* **Aim**: Reproduce each of the following records line for line, with no changes.

Data extracted from a collection
:::::

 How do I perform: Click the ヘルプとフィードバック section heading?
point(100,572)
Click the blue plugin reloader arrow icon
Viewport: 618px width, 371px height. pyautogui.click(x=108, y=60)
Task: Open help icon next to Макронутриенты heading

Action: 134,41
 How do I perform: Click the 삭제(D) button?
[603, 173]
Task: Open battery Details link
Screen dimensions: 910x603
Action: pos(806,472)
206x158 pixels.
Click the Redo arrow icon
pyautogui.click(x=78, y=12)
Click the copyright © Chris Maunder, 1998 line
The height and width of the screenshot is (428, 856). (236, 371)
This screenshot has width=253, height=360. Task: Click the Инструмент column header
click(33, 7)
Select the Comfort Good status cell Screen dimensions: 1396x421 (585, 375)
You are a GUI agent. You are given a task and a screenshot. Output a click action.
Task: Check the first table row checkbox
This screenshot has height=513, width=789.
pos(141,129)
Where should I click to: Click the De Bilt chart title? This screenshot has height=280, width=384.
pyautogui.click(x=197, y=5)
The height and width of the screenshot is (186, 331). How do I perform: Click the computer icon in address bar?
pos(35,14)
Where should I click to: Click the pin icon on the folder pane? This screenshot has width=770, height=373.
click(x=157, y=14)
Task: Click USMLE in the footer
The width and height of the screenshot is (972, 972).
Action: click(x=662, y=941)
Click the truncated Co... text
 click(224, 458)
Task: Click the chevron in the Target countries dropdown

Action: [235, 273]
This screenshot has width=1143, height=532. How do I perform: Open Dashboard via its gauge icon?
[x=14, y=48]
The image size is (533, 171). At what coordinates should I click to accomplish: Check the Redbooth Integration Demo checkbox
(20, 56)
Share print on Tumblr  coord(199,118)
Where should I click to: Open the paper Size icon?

:::::

* **The output**:
 How do I perform: Click the ヘルプとフィードバック section heading?
point(100,572)
Click the blue plugin reloader arrow icon
Viewport: 618px width, 371px height. pyautogui.click(x=108, y=60)
Task: Open help icon next to Макронутриенты heading

Action: 134,41
 How do I perform: Click the 삭제(D) button?
[603, 173]
Task: Open battery Details link
Screen dimensions: 910x603
Action: pos(806,472)
206x158 pixels.
Click the Redo arrow icon
pyautogui.click(x=78, y=12)
Click the copyright © Chris Maunder, 1998 line
The height and width of the screenshot is (428, 856). (236, 371)
This screenshot has width=253, height=360. Task: Click the Инструмент column header
click(33, 7)
Select the Comfort Good status cell Screen dimensions: 1396x421 (585, 375)
You are a GUI agent. You are given a task and a screenshot. Output a click action.
Task: Check the first table row checkbox
This screenshot has height=513, width=789.
pos(141,129)
Where should I click to: Click the De Bilt chart title? This screenshot has height=280, width=384.
pyautogui.click(x=197, y=5)
The height and width of the screenshot is (186, 331). How do I perform: Click the computer icon in address bar?
pos(35,14)
Where should I click to: Click the pin icon on the folder pane? This screenshot has width=770, height=373.
click(x=157, y=14)
Task: Click USMLE in the footer
The width and height of the screenshot is (972, 972).
Action: click(x=662, y=941)
Click the truncated Co... text
 click(224, 458)
Task: Click the chevron in the Target countries dropdown

Action: [235, 273]
This screenshot has width=1143, height=532. How do I perform: Open Dashboard via its gauge icon?
[x=14, y=48]
The image size is (533, 171). At what coordinates should I click to accomplish: Check the Redbooth Integration Demo checkbox
(20, 56)
Share print on Tumblr  coord(199,118)
Where should I click to: Open the paper Size icon?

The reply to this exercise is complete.